::: Provided material :::
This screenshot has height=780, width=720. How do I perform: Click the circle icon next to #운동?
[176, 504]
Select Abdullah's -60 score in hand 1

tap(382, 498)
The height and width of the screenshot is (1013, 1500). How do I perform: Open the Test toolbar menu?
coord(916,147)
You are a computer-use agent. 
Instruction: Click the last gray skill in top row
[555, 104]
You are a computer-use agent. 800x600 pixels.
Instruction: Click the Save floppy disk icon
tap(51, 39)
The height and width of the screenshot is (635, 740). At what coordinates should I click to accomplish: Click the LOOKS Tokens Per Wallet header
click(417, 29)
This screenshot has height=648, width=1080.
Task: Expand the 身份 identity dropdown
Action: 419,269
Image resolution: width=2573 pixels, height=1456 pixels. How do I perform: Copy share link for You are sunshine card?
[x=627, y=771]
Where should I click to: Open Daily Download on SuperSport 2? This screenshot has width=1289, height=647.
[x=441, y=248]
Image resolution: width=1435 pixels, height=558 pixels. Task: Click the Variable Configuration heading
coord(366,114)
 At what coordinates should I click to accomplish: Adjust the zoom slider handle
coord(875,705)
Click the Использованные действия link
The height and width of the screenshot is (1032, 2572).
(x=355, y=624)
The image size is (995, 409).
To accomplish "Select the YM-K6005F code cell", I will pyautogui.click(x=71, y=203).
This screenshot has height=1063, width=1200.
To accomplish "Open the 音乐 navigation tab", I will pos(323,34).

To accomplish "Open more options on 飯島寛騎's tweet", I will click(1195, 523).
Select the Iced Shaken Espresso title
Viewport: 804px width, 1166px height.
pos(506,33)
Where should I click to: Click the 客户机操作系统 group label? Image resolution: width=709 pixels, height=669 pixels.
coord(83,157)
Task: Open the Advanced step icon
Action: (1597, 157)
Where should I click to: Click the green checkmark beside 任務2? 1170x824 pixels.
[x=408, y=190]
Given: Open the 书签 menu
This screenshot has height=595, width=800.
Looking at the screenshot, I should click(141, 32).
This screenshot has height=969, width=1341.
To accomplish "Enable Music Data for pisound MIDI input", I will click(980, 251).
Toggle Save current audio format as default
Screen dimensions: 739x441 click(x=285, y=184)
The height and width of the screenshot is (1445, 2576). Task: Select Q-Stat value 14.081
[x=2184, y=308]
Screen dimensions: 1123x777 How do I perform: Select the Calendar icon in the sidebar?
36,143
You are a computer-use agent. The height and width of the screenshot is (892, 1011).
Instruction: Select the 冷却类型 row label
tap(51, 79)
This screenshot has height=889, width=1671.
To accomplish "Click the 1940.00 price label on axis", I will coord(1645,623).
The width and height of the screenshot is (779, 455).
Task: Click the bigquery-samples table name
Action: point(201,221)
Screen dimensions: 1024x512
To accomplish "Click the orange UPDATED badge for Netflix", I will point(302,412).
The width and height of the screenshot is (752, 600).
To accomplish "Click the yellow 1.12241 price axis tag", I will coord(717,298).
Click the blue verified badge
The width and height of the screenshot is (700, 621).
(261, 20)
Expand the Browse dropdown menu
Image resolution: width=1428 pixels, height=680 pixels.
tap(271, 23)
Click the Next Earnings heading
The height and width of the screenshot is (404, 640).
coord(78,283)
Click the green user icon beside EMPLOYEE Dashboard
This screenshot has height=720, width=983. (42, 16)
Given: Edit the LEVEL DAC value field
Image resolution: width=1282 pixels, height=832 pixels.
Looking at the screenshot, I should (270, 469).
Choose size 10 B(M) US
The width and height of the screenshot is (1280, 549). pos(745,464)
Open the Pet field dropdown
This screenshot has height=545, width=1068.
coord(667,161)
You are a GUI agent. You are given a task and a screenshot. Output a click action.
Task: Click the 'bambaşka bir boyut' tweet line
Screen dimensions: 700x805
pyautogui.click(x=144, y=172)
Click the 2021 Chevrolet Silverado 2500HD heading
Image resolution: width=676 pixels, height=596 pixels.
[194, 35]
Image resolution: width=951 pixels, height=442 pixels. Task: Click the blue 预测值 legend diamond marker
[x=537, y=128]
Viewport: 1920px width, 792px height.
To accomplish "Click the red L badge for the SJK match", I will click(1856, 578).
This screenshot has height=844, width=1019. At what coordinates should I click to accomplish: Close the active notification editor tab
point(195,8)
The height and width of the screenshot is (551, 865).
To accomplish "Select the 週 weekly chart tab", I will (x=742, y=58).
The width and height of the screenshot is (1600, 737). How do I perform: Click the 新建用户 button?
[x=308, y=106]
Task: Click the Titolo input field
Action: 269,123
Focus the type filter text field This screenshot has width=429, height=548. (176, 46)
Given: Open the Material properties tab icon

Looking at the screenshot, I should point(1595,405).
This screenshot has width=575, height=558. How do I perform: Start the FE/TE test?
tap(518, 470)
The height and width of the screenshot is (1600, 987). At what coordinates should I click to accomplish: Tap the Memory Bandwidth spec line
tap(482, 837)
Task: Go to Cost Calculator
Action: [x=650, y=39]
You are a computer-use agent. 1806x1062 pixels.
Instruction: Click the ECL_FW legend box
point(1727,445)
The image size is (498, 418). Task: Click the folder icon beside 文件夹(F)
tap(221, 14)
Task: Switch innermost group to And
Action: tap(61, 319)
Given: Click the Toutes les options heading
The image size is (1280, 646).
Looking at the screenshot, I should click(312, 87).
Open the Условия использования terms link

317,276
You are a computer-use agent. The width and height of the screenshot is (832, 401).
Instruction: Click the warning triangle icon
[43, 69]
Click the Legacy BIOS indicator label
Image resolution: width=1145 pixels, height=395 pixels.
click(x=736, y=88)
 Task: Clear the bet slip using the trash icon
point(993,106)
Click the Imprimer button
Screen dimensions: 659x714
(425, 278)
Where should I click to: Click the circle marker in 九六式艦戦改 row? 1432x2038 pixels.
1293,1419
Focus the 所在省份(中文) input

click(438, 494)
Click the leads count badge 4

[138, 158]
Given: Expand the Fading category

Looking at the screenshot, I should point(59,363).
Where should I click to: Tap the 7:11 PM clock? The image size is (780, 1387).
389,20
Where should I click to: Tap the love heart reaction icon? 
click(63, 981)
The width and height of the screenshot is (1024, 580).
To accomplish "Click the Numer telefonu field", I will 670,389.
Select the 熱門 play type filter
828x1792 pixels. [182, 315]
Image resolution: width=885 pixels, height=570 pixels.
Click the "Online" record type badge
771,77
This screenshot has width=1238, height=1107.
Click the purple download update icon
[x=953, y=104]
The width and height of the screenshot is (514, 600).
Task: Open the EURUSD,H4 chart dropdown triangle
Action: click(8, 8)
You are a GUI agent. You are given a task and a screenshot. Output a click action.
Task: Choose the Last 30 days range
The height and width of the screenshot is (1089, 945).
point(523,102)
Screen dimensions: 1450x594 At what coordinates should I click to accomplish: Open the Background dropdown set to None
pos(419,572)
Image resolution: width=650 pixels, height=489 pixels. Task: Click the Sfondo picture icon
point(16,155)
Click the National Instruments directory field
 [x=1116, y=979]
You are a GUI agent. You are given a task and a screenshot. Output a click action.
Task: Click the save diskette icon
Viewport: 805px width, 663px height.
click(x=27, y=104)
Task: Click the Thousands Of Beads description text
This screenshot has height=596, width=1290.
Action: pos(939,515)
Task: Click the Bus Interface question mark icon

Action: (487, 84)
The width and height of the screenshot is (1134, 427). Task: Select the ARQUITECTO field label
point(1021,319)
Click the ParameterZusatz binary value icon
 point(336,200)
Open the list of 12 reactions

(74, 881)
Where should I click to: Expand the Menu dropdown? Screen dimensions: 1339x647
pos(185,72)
:::
■ Task directions: Where does the word "agent" occur in the records? Return every line that holds it.

■ Finished exercise:
You are a computer-use agent. 
You are a computer-use agent. 800x600 pixels.
You are a computer-use agent. The height and width of the screenshot is (892, 1011).
You are a GUI agent. You are given a task and a screenshot. Output a click action.
You are a computer-use agent. 1806x1062 pixels.
You are a computer-use agent. The width and height of the screenshot is (832, 401).
You are a GUI agent. You are given a task and a screenshot. Output a click action.
You are a GUI agent. You are given a task and a screenshot. Output a click action.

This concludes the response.